Coronavirus : dans quelles conditions la pandémie se terminera-t-elle ?
La réponse dépend de nombreux facteurs mais les précédentes pandémies nous aident à comprendre comment nous pourrions mettre un terme à la pandémie de COVID-19.
Une professionnelle de santé distribue des autotests de diagnostic de la COVID-19 dans un centre de dépistage au volant à Houston au Texas.
Après des mois de courbes très favorables, en juillet la reprise spectaculaire du nombre d’infections à l’échelle mondiale a écrasé les espoirs de voir la pandémie se terminer incessamment sous peu.
En mai, les cas de coronavirus étaient en baisse en France et les taux de vaccination augmentaient. De fait, petit à petit en juin, les restrictions sanitaires ont pu être assouplies, les restaurants et les bars ont pu rouvrir et le tourisme a quelque peu repris. Toutefois, ces réjouissances ont été de courte durée. La courbe de la vaccination a commencé à stagner et les variants, présentant un risque de transmission plus élevé, ont balayé le pays. Pour contrer cette nouvelle flambée, certaines régions ont réimposé le port du masque à l’extérieur et la mise en place d’un pass sanitaire a été décrétée à la mi-juillet.
Le 11 mars 2020, l’Organisation mondiale de la Santé a déclaré que l’épidémie de coronavirus était devenue une pandémie. Après dix-sept mois épuisants et chaotiques, la population mondiale est fatiguée. Tout le monde se demande quand cette pandémie prendra réellement fin.
« Même au sein de la communauté scientifique, les réponses seraient très différentes », indique Rachael Piltch-Loeb, chercheuse et membre du Emergency Preparedness Research, Evaluation & Practice Program à la Harvard T.H. Chan School of Public Health. « Il n’existe pas de définition unique de ce que signifie la fin d’une pandémie. »
Par définition, une pandémie est une crise sanitaire de portée mondiale. La levée de certaines mesures et interventions sanitaires « a donné l’impression aux gens que la panique était en train de s’estomper », précise-t-elle. Cette euphorie a aveuglé de nombreuses personnes, leur faisant oublier la sombre réalité qui règne encore dans le monde entier.
« Tant que nous n’arriverons pas à contrôler ou limiter [la transmission de ce virus], il ne partira pas », assure Mme Piltch-Loeb.
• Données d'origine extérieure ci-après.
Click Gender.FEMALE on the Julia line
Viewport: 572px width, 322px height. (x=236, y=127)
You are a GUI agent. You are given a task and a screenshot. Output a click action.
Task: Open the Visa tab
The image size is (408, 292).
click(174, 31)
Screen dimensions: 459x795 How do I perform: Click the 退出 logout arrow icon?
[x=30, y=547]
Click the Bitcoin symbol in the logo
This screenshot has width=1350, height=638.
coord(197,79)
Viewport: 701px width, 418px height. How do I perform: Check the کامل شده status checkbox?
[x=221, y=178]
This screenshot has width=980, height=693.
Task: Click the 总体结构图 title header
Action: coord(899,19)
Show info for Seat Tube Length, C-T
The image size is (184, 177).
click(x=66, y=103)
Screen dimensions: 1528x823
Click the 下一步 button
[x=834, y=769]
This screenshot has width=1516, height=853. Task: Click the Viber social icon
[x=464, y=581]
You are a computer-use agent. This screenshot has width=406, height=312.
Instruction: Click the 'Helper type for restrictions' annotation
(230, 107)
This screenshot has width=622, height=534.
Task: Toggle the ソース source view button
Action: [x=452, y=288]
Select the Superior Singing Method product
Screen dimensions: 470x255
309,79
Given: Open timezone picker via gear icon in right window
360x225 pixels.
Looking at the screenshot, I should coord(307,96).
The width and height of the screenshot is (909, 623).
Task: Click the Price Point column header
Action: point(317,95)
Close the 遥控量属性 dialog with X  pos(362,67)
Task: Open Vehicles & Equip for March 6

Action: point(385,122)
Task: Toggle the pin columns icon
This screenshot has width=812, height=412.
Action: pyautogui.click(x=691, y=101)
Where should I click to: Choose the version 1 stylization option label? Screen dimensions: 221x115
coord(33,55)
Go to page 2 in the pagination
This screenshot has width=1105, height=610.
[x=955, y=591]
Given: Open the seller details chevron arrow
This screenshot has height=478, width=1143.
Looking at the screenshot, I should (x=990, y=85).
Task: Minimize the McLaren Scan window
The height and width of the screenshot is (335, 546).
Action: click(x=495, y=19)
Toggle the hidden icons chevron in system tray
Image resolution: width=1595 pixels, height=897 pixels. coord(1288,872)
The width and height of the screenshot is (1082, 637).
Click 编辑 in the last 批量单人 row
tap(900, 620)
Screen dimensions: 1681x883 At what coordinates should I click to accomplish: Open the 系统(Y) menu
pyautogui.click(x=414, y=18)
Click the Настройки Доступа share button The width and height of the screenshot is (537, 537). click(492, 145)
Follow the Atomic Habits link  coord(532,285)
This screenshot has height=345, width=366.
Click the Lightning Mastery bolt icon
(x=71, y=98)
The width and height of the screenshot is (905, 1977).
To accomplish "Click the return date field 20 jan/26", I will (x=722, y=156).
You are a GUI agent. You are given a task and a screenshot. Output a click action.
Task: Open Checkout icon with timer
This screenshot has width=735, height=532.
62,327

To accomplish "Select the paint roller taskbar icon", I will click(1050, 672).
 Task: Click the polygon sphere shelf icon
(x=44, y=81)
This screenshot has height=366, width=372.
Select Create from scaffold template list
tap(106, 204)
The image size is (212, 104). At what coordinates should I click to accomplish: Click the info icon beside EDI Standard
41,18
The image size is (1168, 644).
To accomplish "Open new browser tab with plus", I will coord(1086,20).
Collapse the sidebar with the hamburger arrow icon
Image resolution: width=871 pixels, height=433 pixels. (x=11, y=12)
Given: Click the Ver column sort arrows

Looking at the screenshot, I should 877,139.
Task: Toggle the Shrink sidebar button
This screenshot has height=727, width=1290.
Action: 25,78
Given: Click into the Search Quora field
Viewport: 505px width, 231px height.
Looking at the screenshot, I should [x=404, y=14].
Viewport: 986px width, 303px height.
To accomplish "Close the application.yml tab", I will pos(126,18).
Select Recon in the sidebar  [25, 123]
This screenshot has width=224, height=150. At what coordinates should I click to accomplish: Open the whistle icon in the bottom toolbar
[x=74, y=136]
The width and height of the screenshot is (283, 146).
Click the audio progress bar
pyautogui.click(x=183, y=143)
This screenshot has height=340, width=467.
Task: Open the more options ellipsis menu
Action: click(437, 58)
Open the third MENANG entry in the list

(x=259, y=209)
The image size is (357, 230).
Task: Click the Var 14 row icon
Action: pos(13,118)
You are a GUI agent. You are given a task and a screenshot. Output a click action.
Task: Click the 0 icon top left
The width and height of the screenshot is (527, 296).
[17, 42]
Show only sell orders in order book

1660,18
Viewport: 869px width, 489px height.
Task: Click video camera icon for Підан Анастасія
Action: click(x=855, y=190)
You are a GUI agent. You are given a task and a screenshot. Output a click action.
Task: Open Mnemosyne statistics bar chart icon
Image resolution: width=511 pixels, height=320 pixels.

Par conséquent, déclarer la « fin » de la pandémie peut s’avérer un objectif lointain, exigeant des conditions qui diffèrent selon la personne interrogée.
MAIS OÙ VONT LES MALADIES ?
Selon les indications de l’OMS, lorsque la propagation mondiale d’une maladie réussit à être contrôlée dans une même région, il n’est plus question de pandémie mais d’épidémie. Si la COVID-19 persiste à l’échelle mondiale mais à des « taux escomptés ou normaux » selon le jugement de l’OMS, alors l’organisation désignera la situation de nouveau comme endémique.
À ce moment-là, le SARS-CoV-2 deviendra un virus en circulation dont « les conséquences sont moindres puisque nous construisons notre immunité », déclare Saad Omer, épidémiologiste et directeur du Yale Institute for Global Health. (À lire : La COVID-19 fera sans doute partie de nos vies pour toujours. Comment apprendre à vivre avec ?)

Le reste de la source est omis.